Career Category

Job Description

Sr. Associate Manufacturing

Level 4

Amgen Dun Laoghaire - Dublin

Overview:

This position will report to the Manager Manufacturing. The ideal candidate will provide strong management and leadership to the Manufacturing teams in a sterile Drug Product facility. They will have strong GMP and quality system knowledge and the ability coach/mentor a team on the quality system requirements as well as maintaining a strong culture of Safety within their shift team and in the manufacturing area in general. The candidate will have excellent troubleshooting skills using standard industry problem solving techniques.

Job Summary:

• Support the Manufacturing Manager in managing a shift of Process Technicians to achieve production targets efficiently in line with GMP, safety and other regulatory standards.
• Foster a good Safety culture and act as a safety role model 
• Leads the shift team in the absence of the Manufacturing Manager
• Ensure shift Process Technicians are given clear direction and information to perform daily tasks as per the production schedule.
• Facilitate daily scheduling meetings. Ensure current the manufacturing schedule is accurate, and up to date reflecting current status of production.
• Be responsible for compiling, maintaining and reviewing all necessary reports, documentation batch records/ EBRs relevant to the manufacturing area including use of relevant software systems and standard operating procedures.
• Collaborate and liaise with support functions; Quality groups (QCC/QCM/QCI and QA), Materials Management, Maintenance, Technical Services and Human Resources, to help achieve objectives of the Manufacturing Department.
• Manage direct reports for time and attendance in line with the company’s policies and standards, performance management & development including annual reviews via the Maximizing Amgen’s Performance (MAP) process, ensuring they have a clear understanding and are accountable for the performance levels expected of them.
• Proactively identify training needs for their manufacturing shift and direct reports and facilitate completion of training as per MAP, LMS or production requirements.

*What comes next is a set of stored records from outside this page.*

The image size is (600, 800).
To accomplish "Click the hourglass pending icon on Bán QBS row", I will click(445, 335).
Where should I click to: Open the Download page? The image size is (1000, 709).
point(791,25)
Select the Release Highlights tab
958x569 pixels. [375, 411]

• Assist, plan and implement continuous improvement ideas / opportunities using lean principles.
• Be proactive in the identification of process related issues including escalation & follow up for effective resolution to minimise impact on the manufacturing schedule.

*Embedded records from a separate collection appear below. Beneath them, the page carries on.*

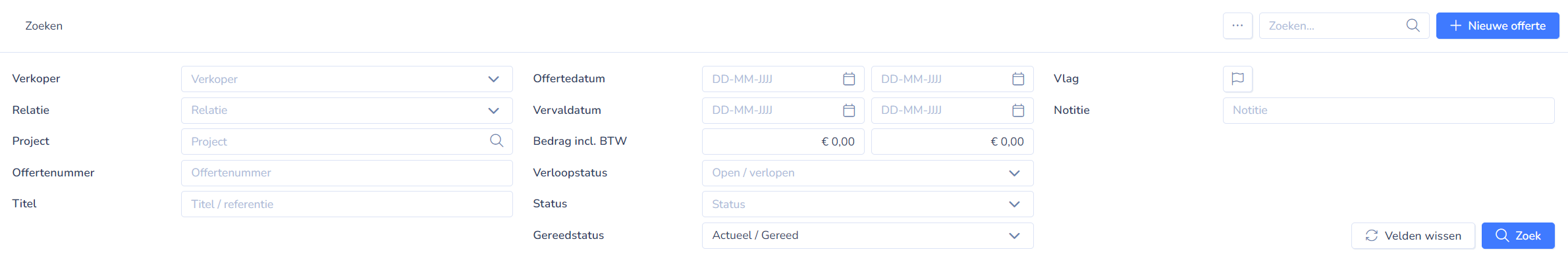Select the Zoeken header tab

click(x=44, y=26)
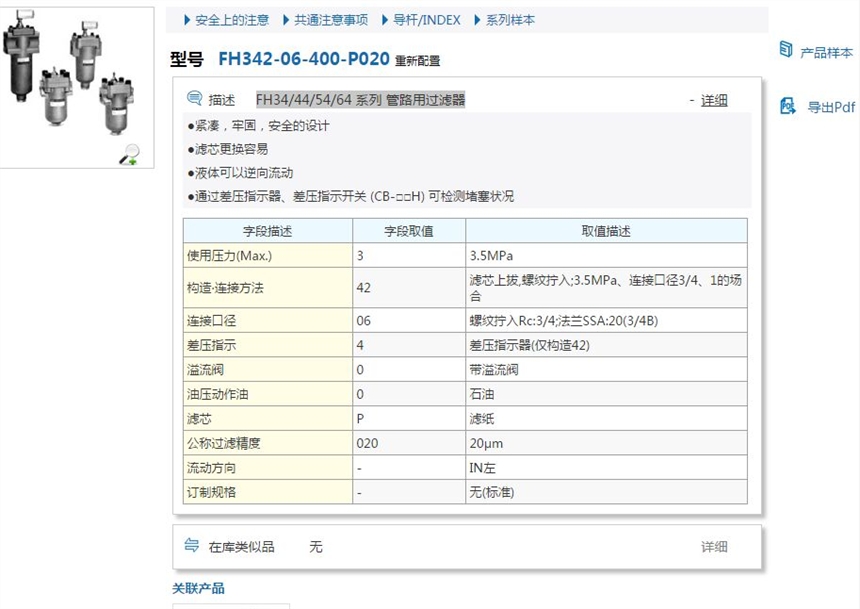This screenshot has width=860, height=609.
Task: Open the 共通注意事项 link
Action: pos(331,20)
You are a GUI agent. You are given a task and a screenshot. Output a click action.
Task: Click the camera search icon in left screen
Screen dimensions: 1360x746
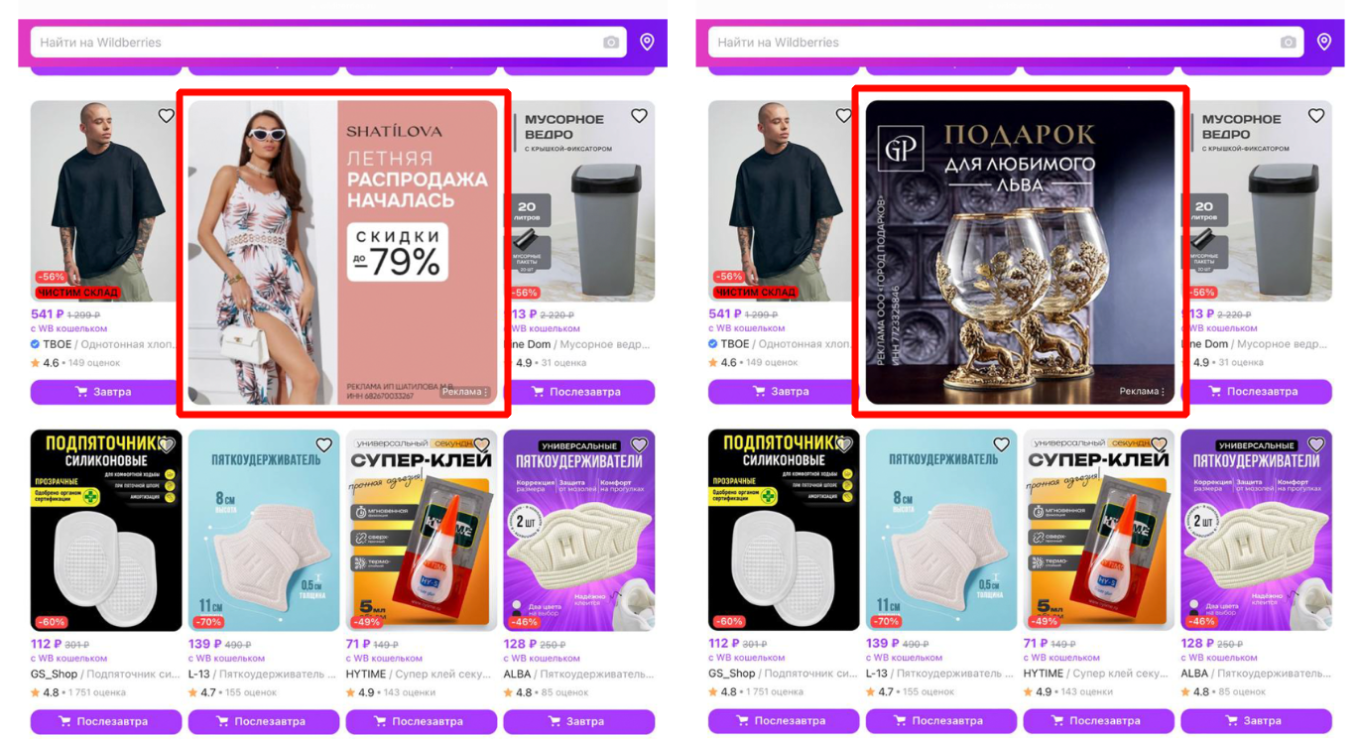611,42
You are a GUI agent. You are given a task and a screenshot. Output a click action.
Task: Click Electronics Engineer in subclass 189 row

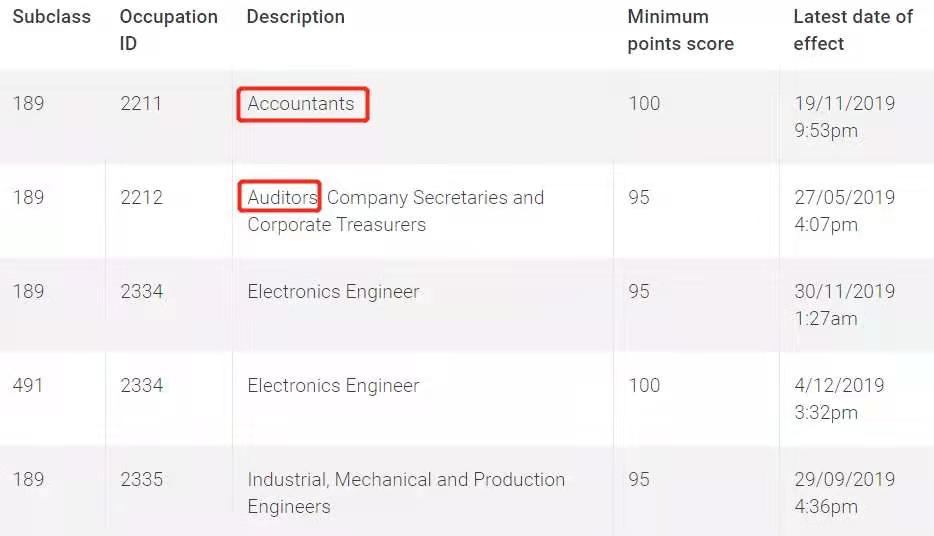pyautogui.click(x=334, y=291)
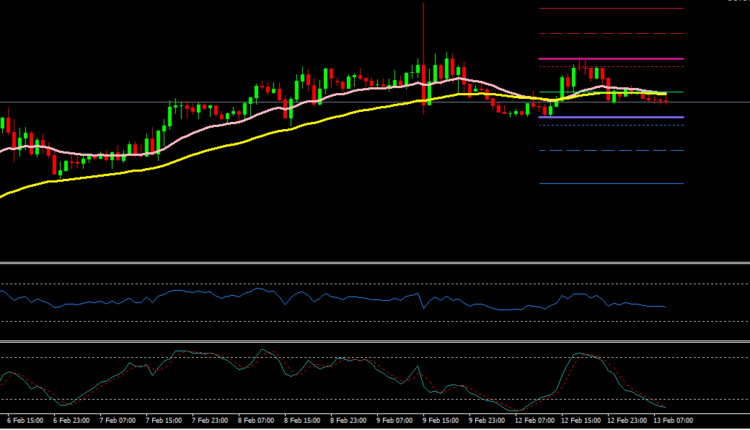The height and width of the screenshot is (430, 750).
Task: Click the "13 Feb 07:00" time label
Action: point(673,421)
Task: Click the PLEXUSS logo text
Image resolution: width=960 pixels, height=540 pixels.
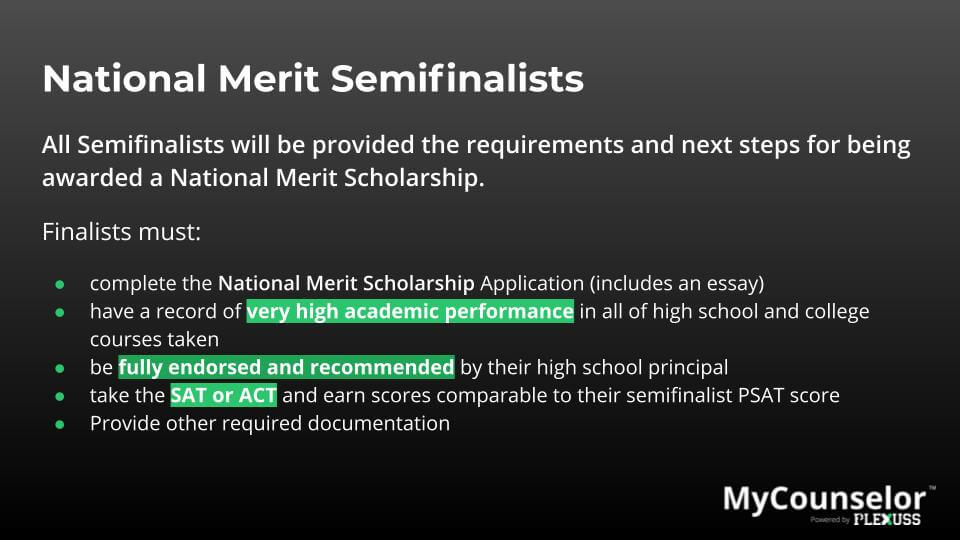Action: [x=887, y=520]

• Contribute and assist with corporate, FDA, HPRA and other regulatory bodies during company audits.
• Complete any other duties as requested by Manufacturing Management.

Basic Requirements

• Educated to degree level or equivalent in a scientific or engineering discipline

• Must have relevant aseptic experience of operation of a manufacturing function in a sterile pharmaceutical manufacturing or similar environment

• Be results-oriented with excellent organizational, communicational and team development skills with an ability to successfully interact with people, create a team environment and generate co-operation.
• Strong understanding of the quality system requirements and regulations for working in an aseptic drug product facility and ability to communicate those requirements to the manufacturing team.
• Demonstrated ability to deliver to team, site and personal objectives.

Preferred:

• Demonstrated understanding and use of RFT techniques and lean manufacturing concepts.
• Strong people management experience including performance management, coaching, mentoring and development of the manufacturing team.
• Strong ability to lead, challenge and positively influence in an interactive team environment
• Strong computer skills - knowledge of Electronic Batch Records (PAS/X), Quality tracking system (QMTS) and personnel performance tracking (MAP’s) etc.